Edith Bolling Galt Wilson
1872-1961
[Woodrow Wilson]
Biography: "Secret President," "first woman to run the government"
-- so legend has labeled a First Lady whose role gained unusual significance when her
husband suffered prolonged and disabling illness. A happy, protected
childhood and first marriage had prepared Edith Wilson for the duties of
helpmate and hostess; widowhood had taught her something of business matters.
Descendant of Virginia aristocracy, she was born in Wytheville in 1872,
seventh among eleven children of Sallie White and Judge William Holcombe
Bolling. Until the age of 12 she never left the town; at 15 she went to
Martha Washington College to study music, with a second year at a smaller
school in Richmond.
Visiting a married sister in Washington, pretty young Edith met a
businessman named Norman Galt; in 1896 they were married. For 12 years
she lived as a contented (though childless) young matron in the capital,
with vacations abroad. In 1908 her husband died unexpectedly. Shrewdly,
Edith Galt chose a good manager who operated the family's jewelry firm
with financial success.
By a quirk of fate and a chain of friendships, Mrs. Galt met the bereaved
President, still mourning profoundly for his first wife. A man who
depended on feminine companionship, the lonely Wilson took an instant
liking to Mrs. Galt, charming and intelligent and unusually pretty.

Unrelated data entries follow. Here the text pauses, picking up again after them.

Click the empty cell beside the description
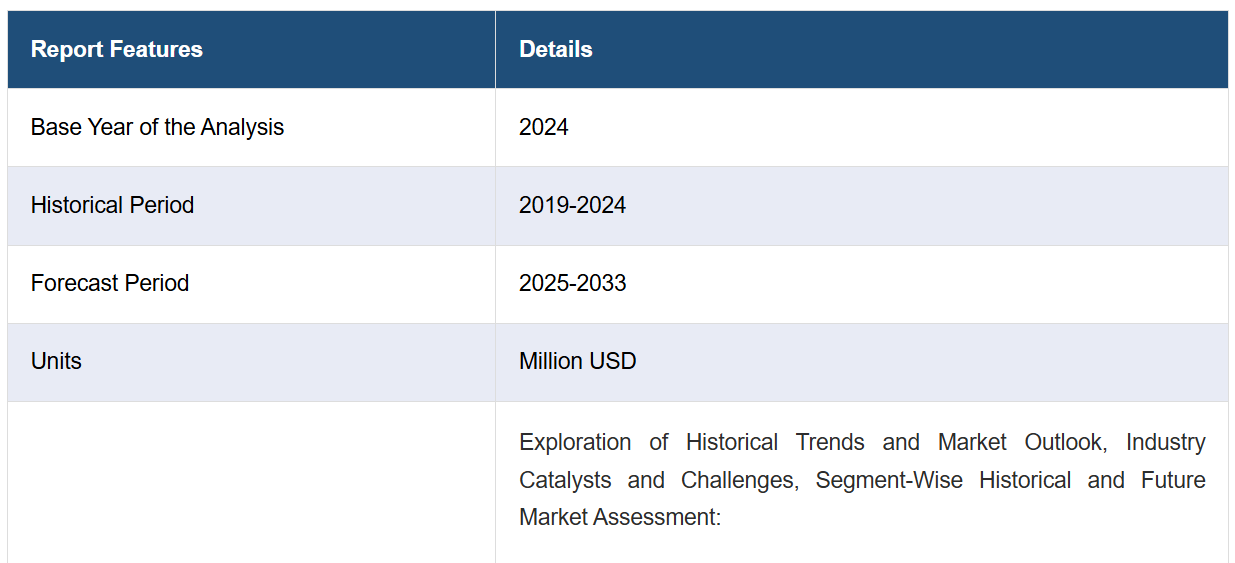This screenshot has width=1235, height=563. (251, 482)
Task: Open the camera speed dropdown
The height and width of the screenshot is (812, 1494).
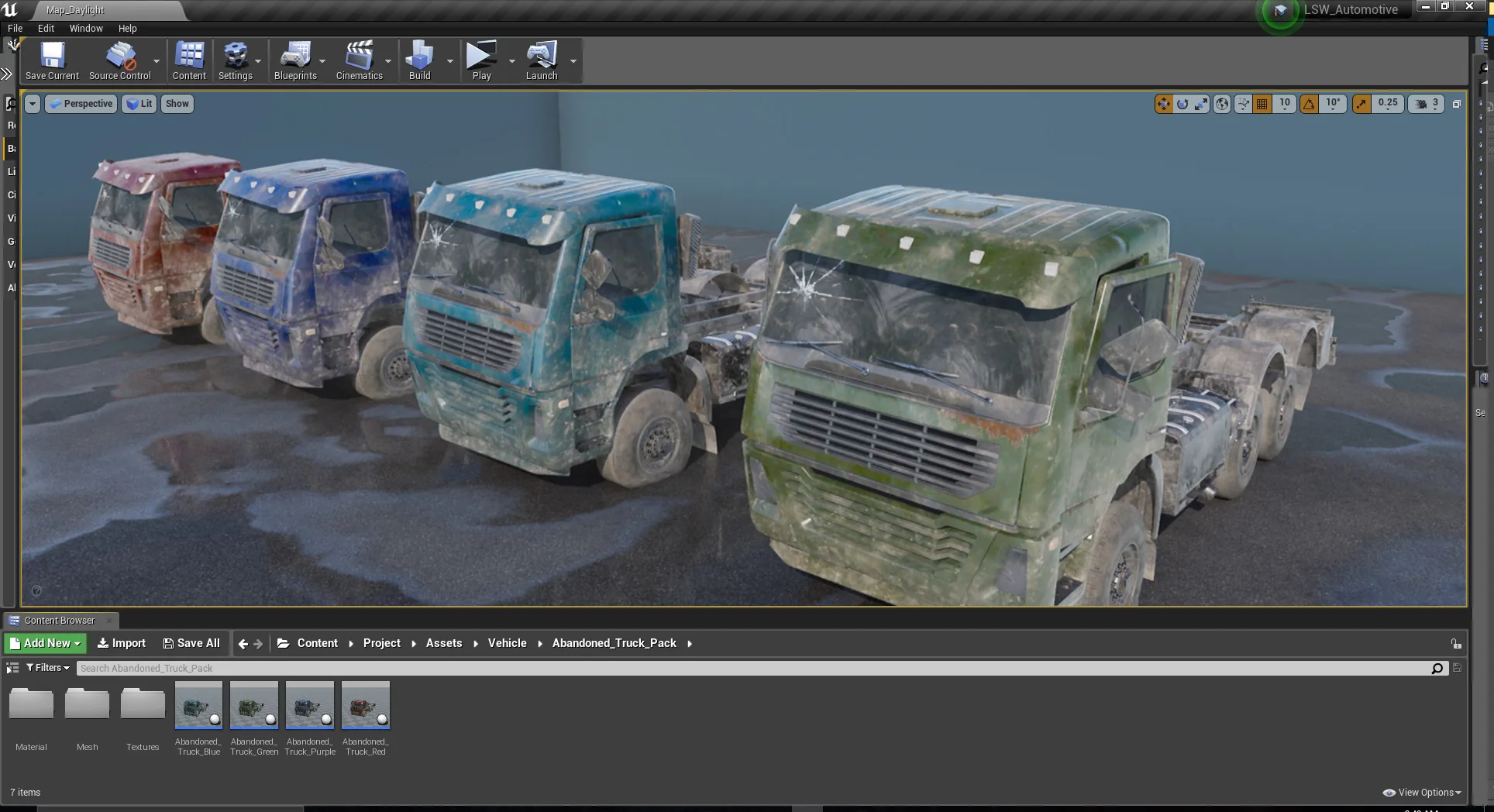Action: (x=1426, y=104)
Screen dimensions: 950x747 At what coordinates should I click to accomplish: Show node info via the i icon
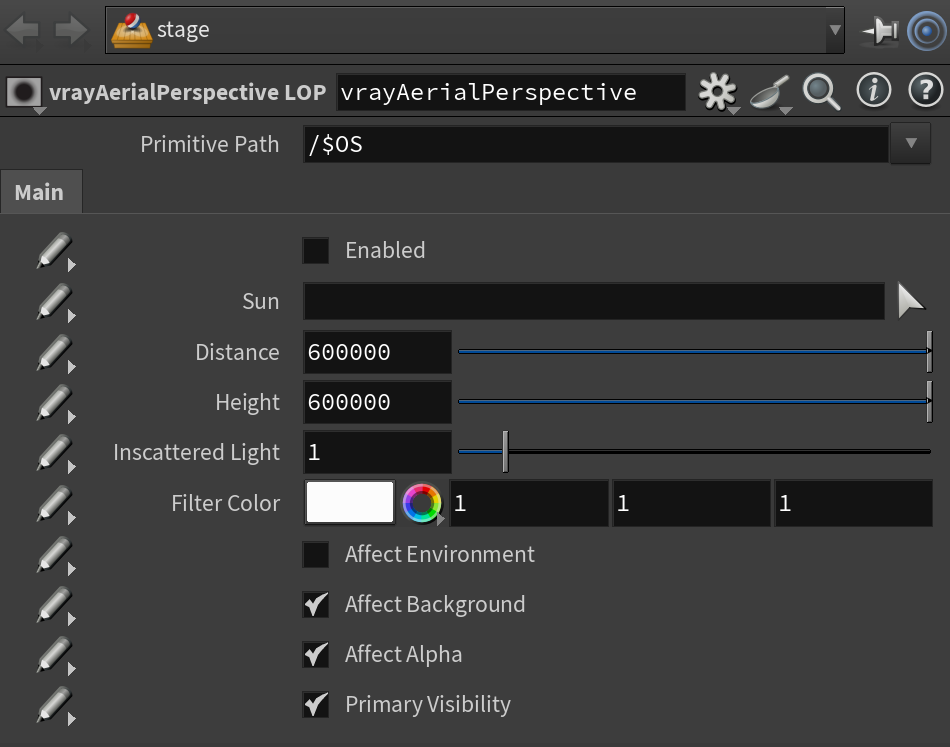(x=873, y=91)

Admiration changed swiftly to love. In proposing to her, he made the
poignant statement that "in this place time is not measured by weeks, or
months, or years, but by deep human experiences..." They were married
privately on December 18, 1915, at her home; and after they returned from
a brief honeymoon in Virginia, their happiness made a vivid impression on
their friends and White House staff.
Though the new First Lady had sound qualifications for the role of
hostess, the social aspect of the administration was overshadowed by the
war in Europe and abandoned after the United States entered the conflict
in 1917. Edith Wilson submerged her own life in her husband's, trying to
keep him fit under tremendous strain. She accompanied him to Europe when
the Allies conferred on terms of peace.
Wilson returned to campaign for Senate approval of the peace treaty and
the League of Nations Covenant. His health failed in September 1919; a
stroke left him partly paralyzed. His constant attendant, Mrs. Wilson
took over many routine duties and details of government. But she did not
initiate programs or make major decisions, and she did not try to control
the executive branch. She selected matters for her husband's attention
and let everything else go to the heads of departments or remain in
abeyance. Her "stewardship," she called this. And in My Memoir,
published in 1939, she stated emphatically that her husband's doctors had
urged this course upon her.
In 1921, the Wilsons retired to a comfortable home in Washington, where
he died three years later. A highly respected figure in the society of
the capital, Mrs. Wilson lived on to ride in President Kennedy's
inaugural parade. She died later in 1961: on December 28, the
anniversary of her famous husband's birth.